National   |   Gerard Nadal, Ph.D.   |   Dec 9, 2011   |   8:07PM   |   Washington, DC

The recent overruling of the FDA decision to sell Plan B over the counter (OTC) to children as young as eleven years of age has engendered no small amount of outrage by proponents of the FDA plan, and HHS Secretary Kathleen Sebelius has come in for severe criticism from women’s health and advocacy groups. Setting aside for a moment the undercurrent of abortion and the distrust between warring parties over the issue, this decision by Secretary Sebelius is a victory for the very children the FDA purports to serve and protect.

According to FDA labeling on Plan B:

“Ectopic pregnancies account for approximately 2% of all reported pregnancies. Up to 10% of pregnancies reported in clinical studies of routine use of progestin-only contraceptives are ectopic.”

That represents a five-fold increase in the incidence of a potentially fatal side effect of the drug’s usage in those taking the drug. The very issue proponents of OTC Plan B sale cite for selling to young adolescents, their fear of parental knowledge and involvement in their sex lives, heightens the risk of fatality in the very young.

Aiding and abetting the young in skirting parental involvement fosters a do-it-yourself gynecology where side-effects such as cramping, nausea, vomiting, and bleeding can serve to reinforce and heighten the fear and distrust that led to the child’s self-medication in the first place. Plan B taken by a child with an existing and untreated endometriosis can lead the child into thinking that the lower abdominal pain and heavy bleeding of a resulting ectopic pregnancy may well be her monthly norm. Such a mistake can be fatal, but what is an already fearful and distrustful child to do? It is entirely unreasonable to expect children, who are notoriously ignorant of their changing physiology, to engage in self-differential diagnosis and admit their clandestine activities to the parents they fear and distrust.

In research conducted by Family Health International (FHI), January, 2003.

“… the sine qua non of an OTC-switch is that patients should be capable of self-medicating by reading the drug’s package insert. The above label comprehension tests for Plan B indicate that safe self-medication is not possible for a significant segment of the population. For example, only 75% of all respondents answered correctly that Plan B should not be taken in the presence of unexplained vaginal bleeding. Among the low-level literacy group that figure declined to 69%. Furthermore, only 67% of all respondents understood that Plan B is designed to serve as a backup for regular contraception methods, not a replacement. Among those of low-literacy this figure dropped to 46%; whereas for women of high literacy the figure was 78%. Obviously, many patients do not understand much of the drug’s package insert, which argues against FDA approval of EC OTC.”
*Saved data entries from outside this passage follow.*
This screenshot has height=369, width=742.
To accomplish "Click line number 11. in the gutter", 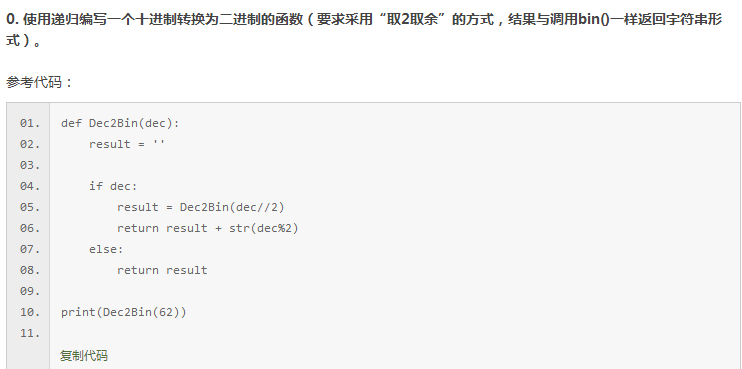I will 30,333.
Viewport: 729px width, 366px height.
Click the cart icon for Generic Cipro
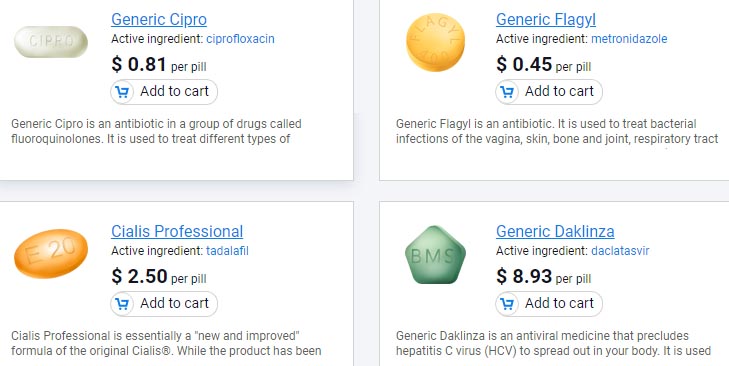[x=122, y=92]
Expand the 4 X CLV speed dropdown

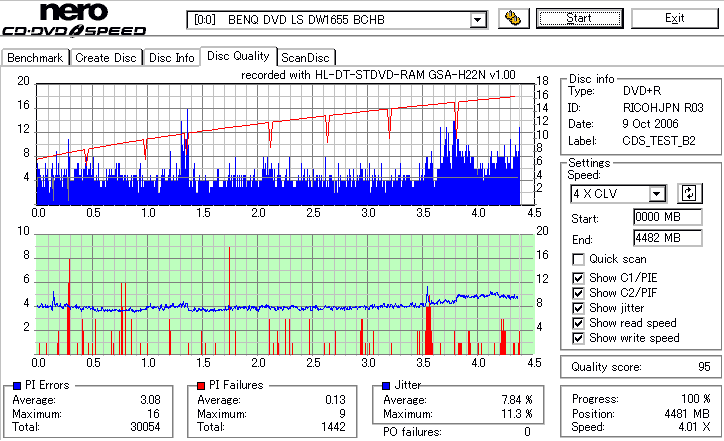657,193
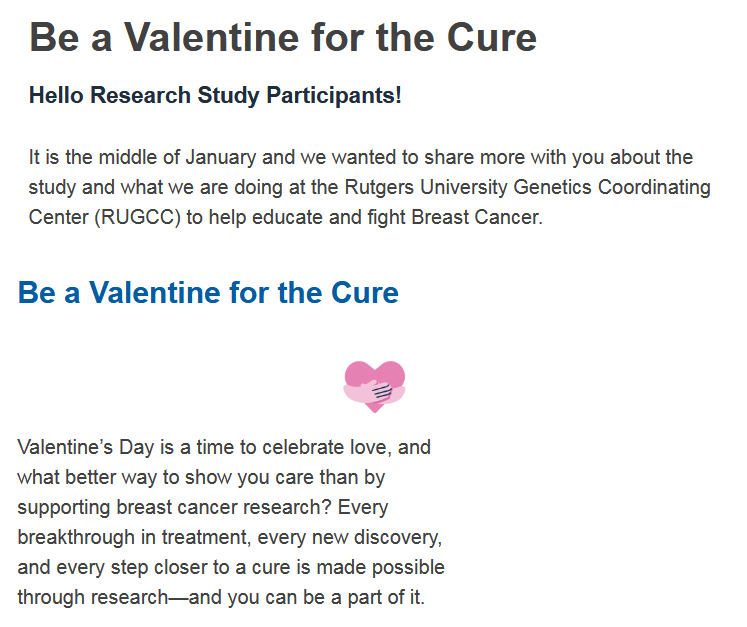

If there are any doubts about the ability of children and teens to self-prescribe such medication and act responsibly, NPR published a story about the work of Harvard’s Dr. Frances Jensen that shows how the child and adolescent brain is underdeveloped in the areas responsible for critical and prudent decision making:

She learned that that it’s not so much what teens are thinking — it’s how.

Jensen says scientists used to think human brain development was pretty complete by age 10. Or as she puts it, that “a teenage brain is just an adult brain with fewer miles on it.”

But it’s not. To begin with, she says, a crucial part of the brain — the frontal lobes — are not fully connected. Really.

“It’s the part of the brain that says: ‘Is this a good idea? What is the consequence of this action?’ ” Jensen says. “It’s not that they don’t have a frontal lobe. And they can use it. But they’re going to access it more slowly.”

Do-it-yourself gynecology is bad medicine for the young, and our daughters deserve better than such callous disregard for their lack of knowledge of their bodies, lack of impulse control, and lack of sufficient neurological development to enable them to make reasonable and informed decisions. For those who lack trust in the experience and wisdom of the adults who know them best, it is all the more imperative that we ensure they don’t fall victim to pharmaceutical merchants and their allies who would exploit the callowness of their youth.

For the women’s groups howling with rage at Sebelius, I remember a time when feminism demanded medicine’s best for women, not do-it-yourself gynecology for our teenage and pre-teen daughters.